**ACTIVITY**
Once the pictures are set aside, copy the records below exactly as they stand.

**EXTRACTED MATERIAL**
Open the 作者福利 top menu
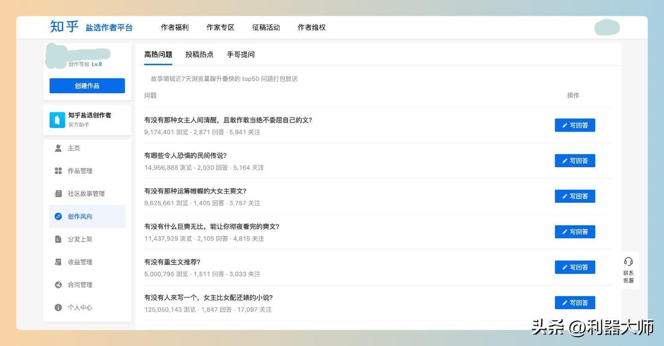The width and height of the screenshot is (664, 346). pos(174,28)
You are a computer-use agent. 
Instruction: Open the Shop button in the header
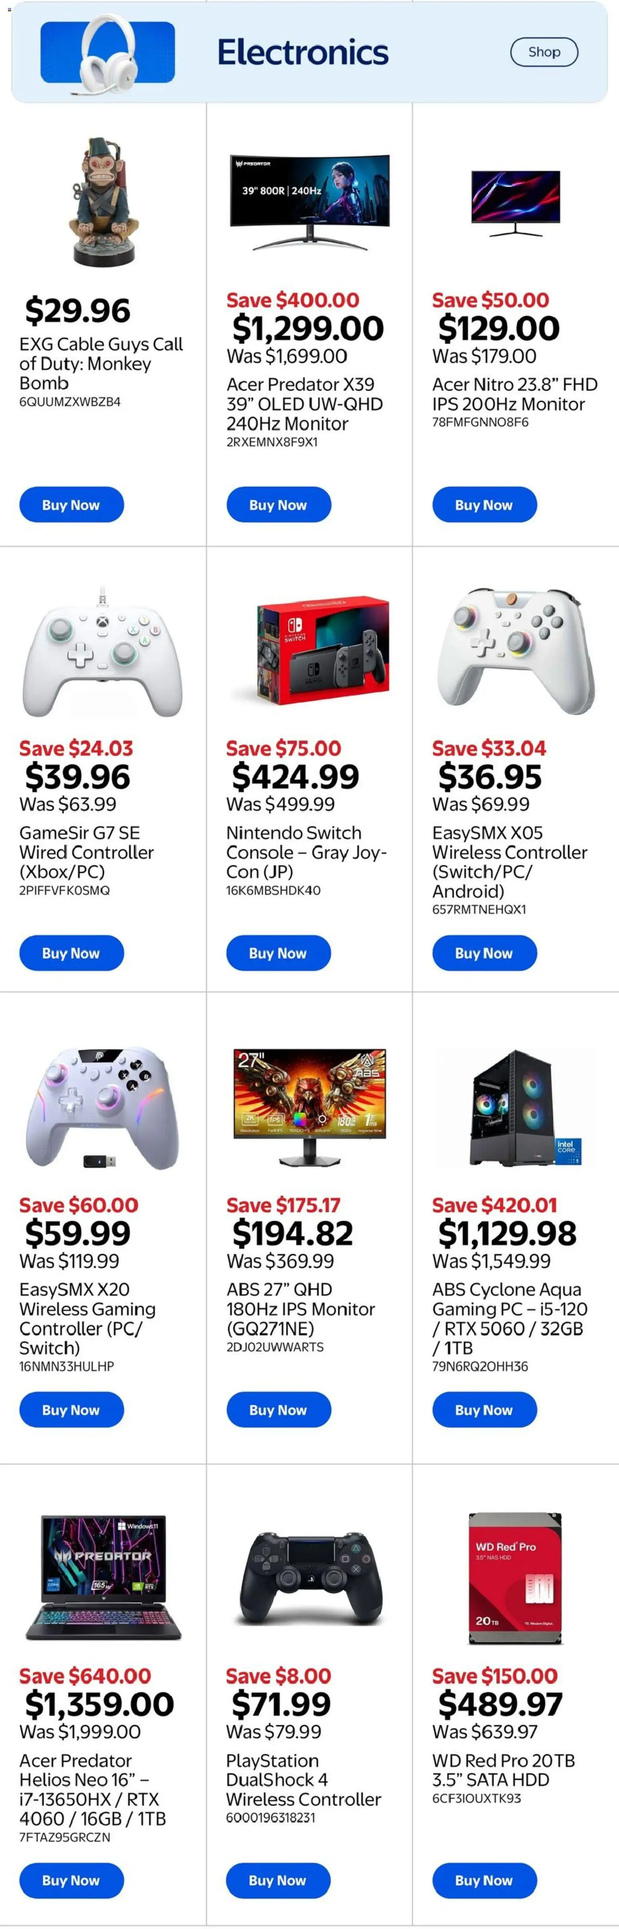(543, 52)
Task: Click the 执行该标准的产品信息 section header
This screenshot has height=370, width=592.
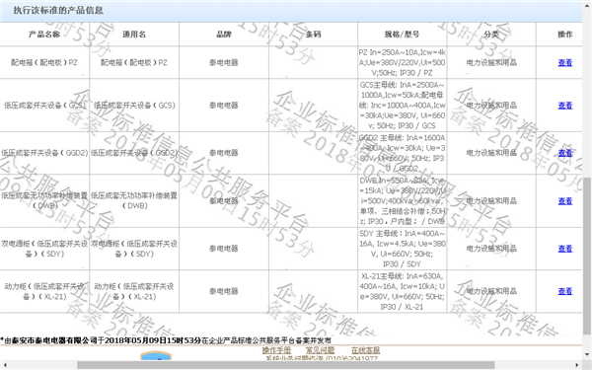Action: tap(58, 10)
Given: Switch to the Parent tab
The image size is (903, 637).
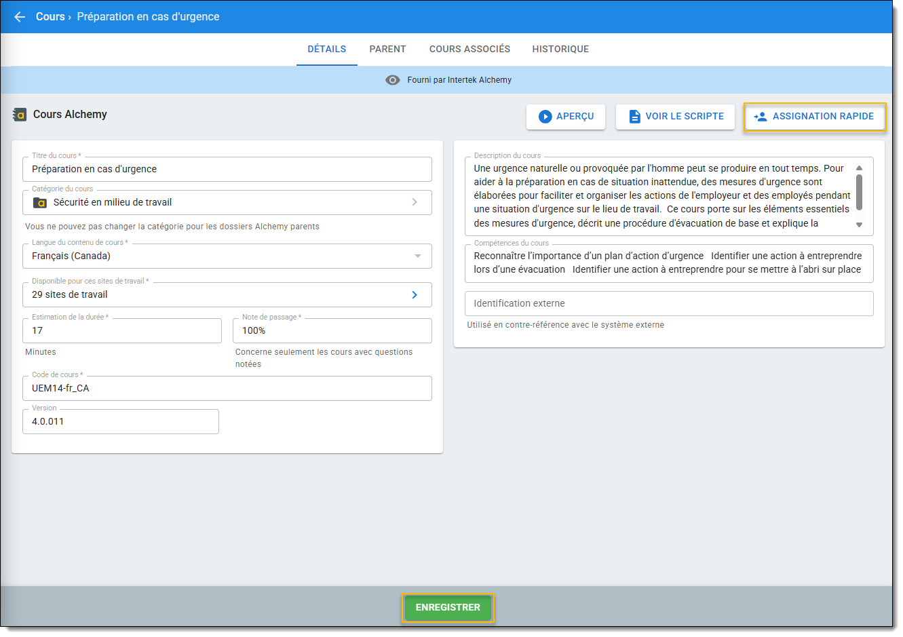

**EXERCISE RESULT**
Open the 作者福利 top menu
The width and height of the screenshot is (664, 346). pos(174,28)
You are a computer-use agent. 
Instruction: Open the Shop button in the header
(543, 52)
Task: Click the 执行该标准的产品信息 section header
This screenshot has height=370, width=592.
Action: tap(58, 10)
Given: Switch to the Parent tab
The image size is (903, 637).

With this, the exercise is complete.